Pegida will bei OBM-Wahl kandidieren: Dresdens bürgerliches Lager zerfasert

Erstveröffentlicht: 
18.02.2015

Islamkritiker und Alternative für Deutschland verschlechtern die CDU-Chancen bei Votum am 7. Juni

Von Thomas Baumann-Hartwig


Dresden. Nun ist die Katze aus dem Sack: Das asyl- und islamkritische Bündnis Pegida will zur Oberbürgermeisterwahl in Dresden am 7. Juni mit einem Kandidaten oder einer Kandidatin antreten, wie Pegida-Frontmann Lutz Bachmann am Montagabend bei einer Kundgebung ankündigte. Es seien drei Personen in der engeren Wahl, erklärte er unter dem Jubel seiner Anhänger.


Für die Dresdner CDU ist das eine unangenehme Botschaft. Denn Dresden ist die letzte sächsische Großstadt, in der die Christdemokraten noch das Stadtoberhaupt stellen.

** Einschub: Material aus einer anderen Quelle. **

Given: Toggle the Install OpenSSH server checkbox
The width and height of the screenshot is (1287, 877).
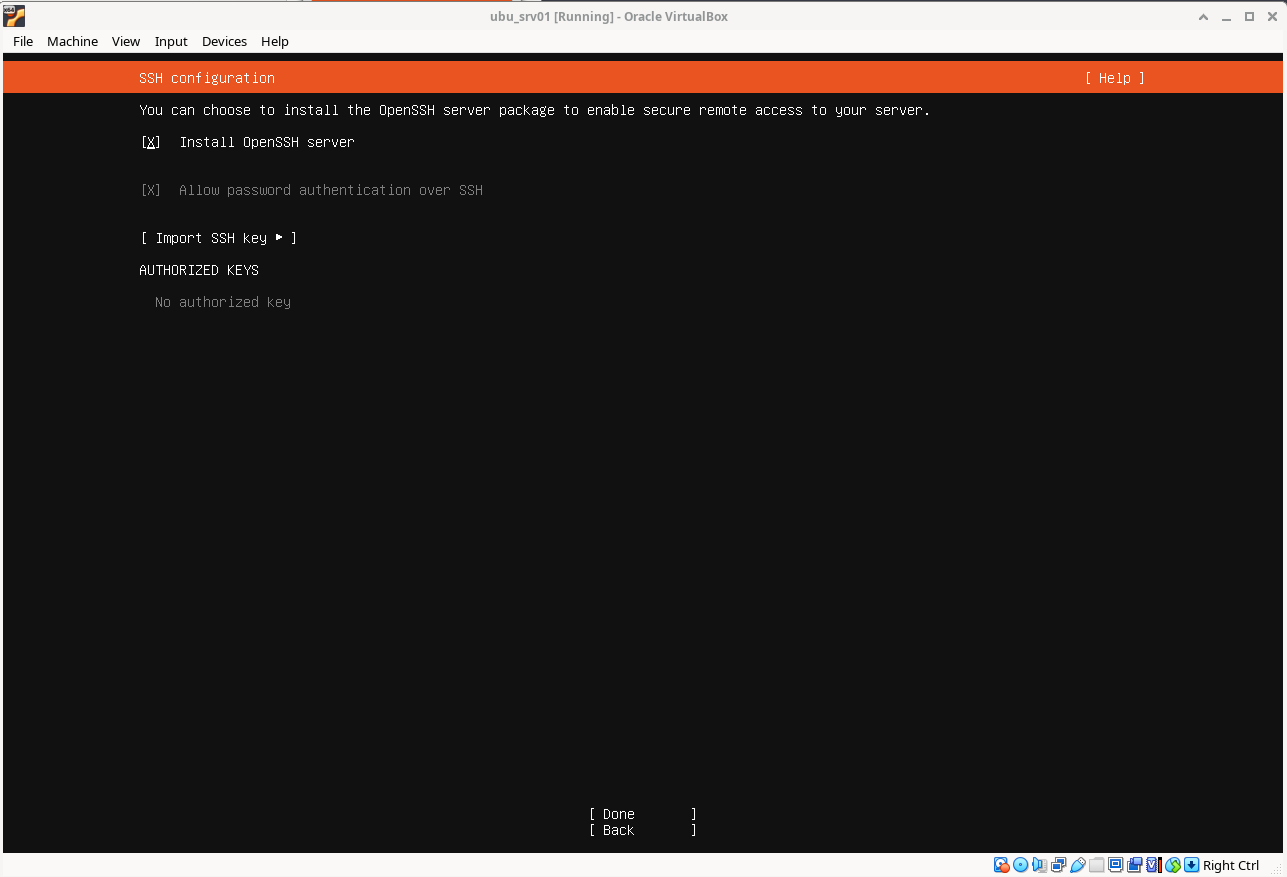Looking at the screenshot, I should point(151,142).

Doch Helma Orosz (CDU) tritt Ende Februar aus gesundheitlichen Gründen ab und hat mit ihrer Entscheidung den Wahlkampf eröffnet. Vertreten wird sie bis zur Wahl ausgerechnet von Wirtschaftsbürgermeister Dirk Hilbert (FDP) - der als unabhängiger Kandidat ins OBM-Rennen geht und quasi kostenlose Eigenwerbung betreiben darf.


Hilbert ist allerdings nur das eine Problem für den CDU-Kandidaten Markus Ulbig, gegenwärtig aktueller Landesinnenminister. Das zweite heißt Eva-Maria Stange. Die Kabinettskollegin vom Kunstressort mit SPD-Parteibuch tritt auch als unabhängige Kandidatin an - unterstützt von Linken, Grünen und natürlich Sozialdemokraten. Vereinigte Linke gegen gespaltenes bürgerliches Lager heißt der Wettbewerb, der durch eine Pegida-Kandidatur zusätzlich an Dynamik gewinnen dürfte.


"Nach allem, was wir über die parteipolitischen Wünsche von Pegida-Anhängern wissen, sind viele vom bürgerlichen Lager enttäuscht", sagte der TU-Dresden-Politikwissenschaftler Werner Patzelt auf Anfrage dieser Zeitung. Das bürgerliche Lager werde mit einer Pegida-Kandidatur weiter aufgesplittet, während Stange eher weniger Stimmen verlieren dürfte. "Ihre Position wird aber auch nicht wesentlich verstärkt. Sie profitiert ja schon von den zwei bürgerlichen Bewerbern."
Der Politikprofessor glaubt nicht, dass Pegida eine prominente Persönlichkeit aufbieten kann. Das spiele aber auch keine Rolle. Für das Bündnis sei eine Wahl eher ein realistischer Test: "Wie viele Leute stehen wirklich hinter ihnen? Bisher haben sie ja bloß das Votum der Straße", so Patzelt, der die angekündigte OBM-Kandidatur für einen geschickten Schachzug hält.


Pegida-Mitbegründer Bachmann kann laut übereinstimmenden Medienberichten seinen Hut nicht in den Ring werfen. Er habe wegen mehrerer Verurteilungen das Recht verloren, öffentliche Ämter auszuüben und sei nicht wählbar. Welche Personen im Gespräch sind, teilte Pegida gestern auf Anfrage nicht mit. Man werde sich in den kommenden Wochen äußern, hatte sich auch Bachmann am Montag Spielraum gelassen. Bis spätestens 11. Mai muss das Bündnis einen Wahlvorschlag im Rathaus einreichen, teilte die Verwaltung in Sachsens Landeshauptstadt mit.


Die rechtskonservative Alternative für Deutschland (AfD) könnte das bürgerliche Lager noch weiter zerfasern. Am Freitagabend tagt der Dresdner Kreisverband der Eurokritiker und will festlegen, wie man sich zur Oberbürgermeisterwahl aufstellt. Angeblich soll die AfD einen Kandidaten gefunden haben, hieß es aus gut unterrichteten Kreisen. Dann würden gleich vier Bewerber um Stimmen aus dem bürgerlichen und rechten Lager buhlen. Für die CDU könnte es da mehr als eng werden. Zumal Ulbig zwar als fachlich über jeden Zweifel erhaben gilt. Aber auch frei von Charisma.